• [THE PROBLEM]:
Give back each line of the listing precisely as written.

• [TASK INPUT]:
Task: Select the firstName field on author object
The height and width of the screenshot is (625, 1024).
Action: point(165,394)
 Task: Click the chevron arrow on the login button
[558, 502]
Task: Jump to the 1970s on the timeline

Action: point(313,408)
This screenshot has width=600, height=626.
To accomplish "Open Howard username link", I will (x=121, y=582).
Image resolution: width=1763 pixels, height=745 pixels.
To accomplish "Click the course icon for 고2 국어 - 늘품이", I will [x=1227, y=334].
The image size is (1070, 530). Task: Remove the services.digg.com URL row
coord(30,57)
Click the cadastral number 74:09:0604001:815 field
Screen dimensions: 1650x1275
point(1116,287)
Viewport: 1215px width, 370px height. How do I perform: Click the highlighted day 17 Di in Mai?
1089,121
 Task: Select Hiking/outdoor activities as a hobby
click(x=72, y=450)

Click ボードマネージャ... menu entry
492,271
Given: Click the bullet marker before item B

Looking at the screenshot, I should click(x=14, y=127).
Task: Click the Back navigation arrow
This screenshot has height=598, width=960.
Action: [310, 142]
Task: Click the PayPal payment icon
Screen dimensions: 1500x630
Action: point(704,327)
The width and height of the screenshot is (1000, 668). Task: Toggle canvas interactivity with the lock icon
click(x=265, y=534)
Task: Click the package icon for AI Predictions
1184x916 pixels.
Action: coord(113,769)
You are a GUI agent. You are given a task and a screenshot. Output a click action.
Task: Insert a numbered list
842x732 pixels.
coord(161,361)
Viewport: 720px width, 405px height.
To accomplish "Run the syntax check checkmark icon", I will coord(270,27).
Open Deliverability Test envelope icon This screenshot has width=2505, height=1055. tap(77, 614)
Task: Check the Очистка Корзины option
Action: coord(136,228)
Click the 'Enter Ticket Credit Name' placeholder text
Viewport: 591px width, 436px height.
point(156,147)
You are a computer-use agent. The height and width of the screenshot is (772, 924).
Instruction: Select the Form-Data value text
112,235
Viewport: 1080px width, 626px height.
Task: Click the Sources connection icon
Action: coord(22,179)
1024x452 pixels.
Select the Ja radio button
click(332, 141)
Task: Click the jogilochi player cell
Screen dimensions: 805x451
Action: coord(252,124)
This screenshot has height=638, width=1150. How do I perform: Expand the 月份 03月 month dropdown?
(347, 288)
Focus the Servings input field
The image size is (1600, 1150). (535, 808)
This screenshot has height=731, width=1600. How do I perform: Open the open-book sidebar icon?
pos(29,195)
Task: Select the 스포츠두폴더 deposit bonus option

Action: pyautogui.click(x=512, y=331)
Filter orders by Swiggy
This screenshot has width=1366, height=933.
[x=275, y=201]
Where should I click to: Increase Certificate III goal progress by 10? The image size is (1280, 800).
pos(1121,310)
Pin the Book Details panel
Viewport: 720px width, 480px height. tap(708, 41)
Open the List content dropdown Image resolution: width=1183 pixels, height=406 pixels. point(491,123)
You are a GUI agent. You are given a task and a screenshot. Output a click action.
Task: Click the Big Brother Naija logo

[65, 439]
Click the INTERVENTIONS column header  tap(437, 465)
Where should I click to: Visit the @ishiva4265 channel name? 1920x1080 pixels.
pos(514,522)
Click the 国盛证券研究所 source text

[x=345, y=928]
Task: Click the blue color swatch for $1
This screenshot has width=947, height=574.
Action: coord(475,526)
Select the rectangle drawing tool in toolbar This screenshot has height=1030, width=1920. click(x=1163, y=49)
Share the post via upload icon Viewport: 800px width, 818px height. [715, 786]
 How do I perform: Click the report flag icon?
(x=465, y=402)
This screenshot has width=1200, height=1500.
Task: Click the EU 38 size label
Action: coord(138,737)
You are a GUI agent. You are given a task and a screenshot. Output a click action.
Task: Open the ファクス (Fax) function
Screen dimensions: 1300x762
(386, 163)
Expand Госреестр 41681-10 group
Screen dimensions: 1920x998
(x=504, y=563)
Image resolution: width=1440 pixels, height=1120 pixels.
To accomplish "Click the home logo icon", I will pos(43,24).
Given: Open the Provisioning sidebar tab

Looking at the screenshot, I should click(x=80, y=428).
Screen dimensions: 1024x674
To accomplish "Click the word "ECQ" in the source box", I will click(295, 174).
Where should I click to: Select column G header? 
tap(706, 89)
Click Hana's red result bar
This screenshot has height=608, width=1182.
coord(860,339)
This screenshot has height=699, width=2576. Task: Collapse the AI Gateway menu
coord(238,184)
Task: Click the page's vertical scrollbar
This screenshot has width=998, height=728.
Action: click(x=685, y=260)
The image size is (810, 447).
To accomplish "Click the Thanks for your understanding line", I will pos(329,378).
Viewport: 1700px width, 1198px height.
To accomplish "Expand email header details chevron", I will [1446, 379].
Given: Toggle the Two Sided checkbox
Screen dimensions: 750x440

• [EXERCISE RESULT]:
Task: Select the firstName field on author object
The height and width of the screenshot is (625, 1024).
Action: point(165,394)
 Task: Click the chevron arrow on the login button
[558, 502]
Task: Jump to the 1970s on the timeline

Action: point(313,408)
This screenshot has width=600, height=626.
To accomplish "Open Howard username link", I will (x=121, y=582).
Image resolution: width=1763 pixels, height=745 pixels.
To accomplish "Click the course icon for 고2 국어 - 늘품이", I will [x=1227, y=334].
The image size is (1070, 530). Task: Remove the services.digg.com URL row
coord(30,57)
Click the cadastral number 74:09:0604001:815 field
Screen dimensions: 1650x1275
point(1116,287)
Viewport: 1215px width, 370px height. How do I perform: Click the highlighted day 17 Di in Mai?
1089,121
 Task: Select Hiking/outdoor activities as a hobby
click(x=72, y=450)

Click ボードマネージャ... menu entry
492,271
Given: Click the bullet marker before item B

Looking at the screenshot, I should click(x=14, y=127).
Task: Click the Back navigation arrow
This screenshot has height=598, width=960.
Action: [310, 142]
Task: Click the PayPal payment icon
Screen dimensions: 1500x630
Action: point(704,327)
The width and height of the screenshot is (1000, 668). Task: Toggle canvas interactivity with the lock icon
click(x=265, y=534)
Task: Click the package icon for AI Predictions
1184x916 pixels.
Action: coord(113,769)
You are a GUI agent. You are given a task and a screenshot. Output a click action.
Task: Insert a numbered list
842x732 pixels.
coord(161,361)
Viewport: 720px width, 405px height.
To accomplish "Run the syntax check checkmark icon", I will coord(270,27).
Open Deliverability Test envelope icon This screenshot has width=2505, height=1055. tap(77, 614)
Task: Check the Очистка Корзины option
Action: coord(136,228)
Click the 'Enter Ticket Credit Name' placeholder text
Viewport: 591px width, 436px height.
point(156,147)
You are a computer-use agent. The height and width of the screenshot is (772, 924).
Instruction: Select the Form-Data value text
112,235
Viewport: 1080px width, 626px height.
Task: Click the Sources connection icon
Action: coord(22,179)
1024x452 pixels.
Select the Ja radio button
click(332, 141)
Task: Click the jogilochi player cell
Screen dimensions: 805x451
Action: coord(252,124)
This screenshot has height=638, width=1150. How do I perform: Expand the 月份 03月 month dropdown?
(347, 288)
Focus the Servings input field
The image size is (1600, 1150). (535, 808)
This screenshot has height=731, width=1600. How do I perform: Open the open-book sidebar icon?
pos(29,195)
Task: Select the 스포츠두폴더 deposit bonus option

Action: pyautogui.click(x=512, y=331)
Filter orders by Swiggy
This screenshot has width=1366, height=933.
[x=275, y=201]
Where should I click to: Increase Certificate III goal progress by 10? The image size is (1280, 800).
pos(1121,310)
Pin the Book Details panel
Viewport: 720px width, 480px height. tap(708, 41)
Open the List content dropdown Image resolution: width=1183 pixels, height=406 pixels. point(491,123)
You are a GUI agent. You are given a task and a screenshot. Output a click action.
Task: Click the Big Brother Naija logo

[65, 439]
Click the INTERVENTIONS column header  tap(437, 465)
Where should I click to: Visit the @ishiva4265 channel name? 1920x1080 pixels.
pos(514,522)
Click the 国盛证券研究所 source text

[x=345, y=928]
Task: Click the blue color swatch for $1
This screenshot has width=947, height=574.
Action: coord(475,526)
Select the rectangle drawing tool in toolbar This screenshot has height=1030, width=1920. click(x=1163, y=49)
Share the post via upload icon Viewport: 800px width, 818px height. [715, 786]
 How do I perform: Click the report flag icon?
(x=465, y=402)
This screenshot has width=1200, height=1500.
Task: Click the EU 38 size label
Action: coord(138,737)
You are a GUI agent. You are given a task and a screenshot. Output a click action.
Task: Open the ファクス (Fax) function
Screen dimensions: 1300x762
(386, 163)
Expand Госреестр 41681-10 group
Screen dimensions: 1920x998
(x=504, y=563)
Image resolution: width=1440 pixels, height=1120 pixels.
To accomplish "Click the home logo icon", I will pos(43,24).
Given: Open the Provisioning sidebar tab

Looking at the screenshot, I should click(x=80, y=428).
Screen dimensions: 1024x674
To accomplish "Click the word "ECQ" in the source box", I will click(295, 174).
Where should I click to: Select column G header? 
tap(706, 89)
Click Hana's red result bar
This screenshot has height=608, width=1182.
coord(860,339)
This screenshot has height=699, width=2576. Task: Collapse the AI Gateway menu
coord(238,184)
Task: Click the page's vertical scrollbar
This screenshot has width=998, height=728.
Action: click(x=685, y=260)
The image size is (810, 447).
To accomplish "Click the Thanks for your understanding line", I will pos(329,378).
Viewport: 1700px width, 1198px height.
To accomplish "Expand email header details chevron", I will [1446, 379].
Given: Toggle the Two Sided checkbox
Screen dimensions: 750x440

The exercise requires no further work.